---------- Selected text ----------

River basins are dynamic systems shaped by a variety of active geomorphic processes, their interactions, and climatic and tectonic history. These systems are complex and their controlling elements, intertwined broad-scale geomorphic processes, cause local differences in channel form, which in turn have an impact on the ecology of the river and adjacent environment. This talk will explore the role of three agents in moving sediment along streams, and their competitive but supportive role in shaping the landscape.
First, the lecture will examine factors that affect the stability of channels, the movement of sediment, and the resulting ecology of small streams. The physical and biological complexity of these streams stems from their irregular, granular beds impacted by fluid forces which change dramatically over space and time. Steep channels are the most complex. Stones form structures in the channel that essentially control the movement of sediment, and influence the nature of the stream flow and channel stability. As many steep streams are located in mountainous areas, landslides often travel down slopes and into the channel, leading to major changes and complications in the characteristics of the whole stream system, ecology included.
The second part of the lecture will discuss the impact of salmon and floods on channel form, bed material dispersion and yield, bed surface texture and stability, and fine sediment dynamics. High densities of sockeye salmon can fill stream pools with sediment, remove river bars, and change the entire bed surface of channels. Salmon can do this by disturbing fine sediment, and preventing the river bed surface from "armouring". River bed excavation by salmon plays a major geomorphic role in streams and improves the overall health of the ecosystem.

---------- Records ----------

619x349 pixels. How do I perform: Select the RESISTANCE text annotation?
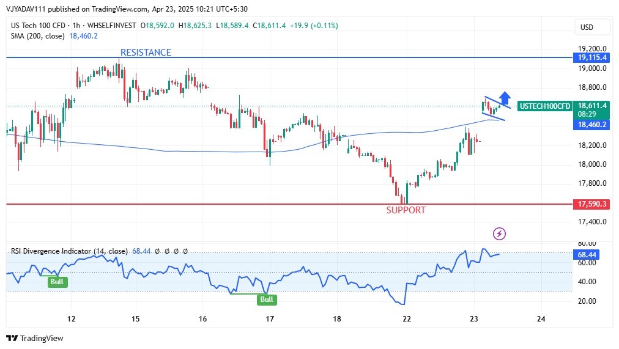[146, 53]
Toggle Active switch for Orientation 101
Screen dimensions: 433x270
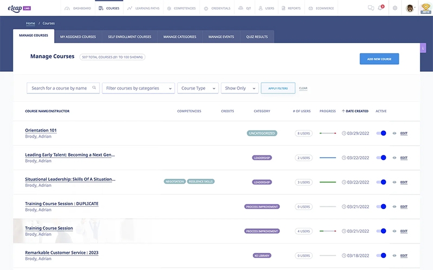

----------
---------- Records ----------

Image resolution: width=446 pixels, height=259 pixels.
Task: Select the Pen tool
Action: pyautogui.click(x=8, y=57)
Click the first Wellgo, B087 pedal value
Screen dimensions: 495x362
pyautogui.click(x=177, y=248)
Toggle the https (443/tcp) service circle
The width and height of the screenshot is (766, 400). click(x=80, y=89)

----------
---------- Records ----------

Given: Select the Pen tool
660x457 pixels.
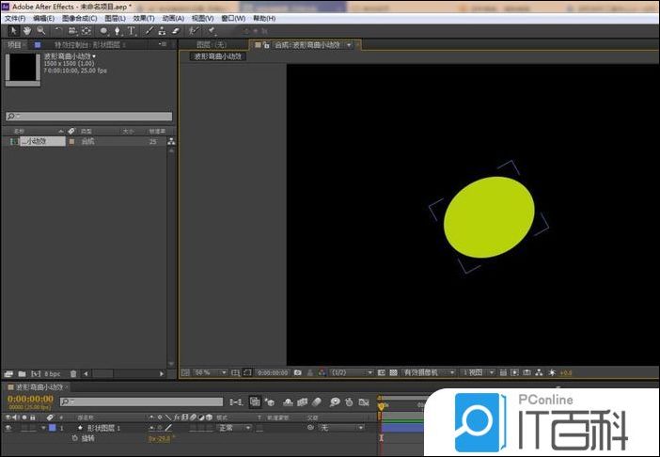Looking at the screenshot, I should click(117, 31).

----------

__Exercise prompt__:
Continue the lecture summary on how streams move sediment, starting after its final sentence.

__Exercise response__:
Finally, the lecture will discuss sediment dynamics along the Yellow, Yangtze and Mississippi river basins, linking these dynamics to land use, soil conservation, channel alteration and dams. During five decades, a sequence of changes in land use practices has been imposed on the landscape where these basins are found. Analyses of precipitation, stream flow, and sediment yield shows that soil conservation has been successful at the landscape scale in the Yellow and the Yangtze Rivers. The lecture will close with a discussion of the linkage between sediment dynamics and recent land use practices in China.
Marwan Hassan is a Professor of Geography at the University of British Columbia. He was born in Nazareth, and earned his PhD in Hydrology from the Hebrew University of Jerusalem. He has over 20 years of experience in water and sediment routing in watersheds, as well as modelling the evolution of channel morphology. He has investigated a wide range of topics in fluvial geomorphology and hydrology, and has worked at experimental sites with flow regimes ranging from arid land flash floods to snowmelt floods. In investigating these issues, he employs interdisciplinary and collaborative methods, including fieldwork, experiments, and modelling. His research priorities include landscape evolution, the role of river systems in aquatic habitats, sediment dynamics, water resources and management, urban hyd rology, and water quality. He has a particular interest in the mechanisms and interactions between human activities and the environment.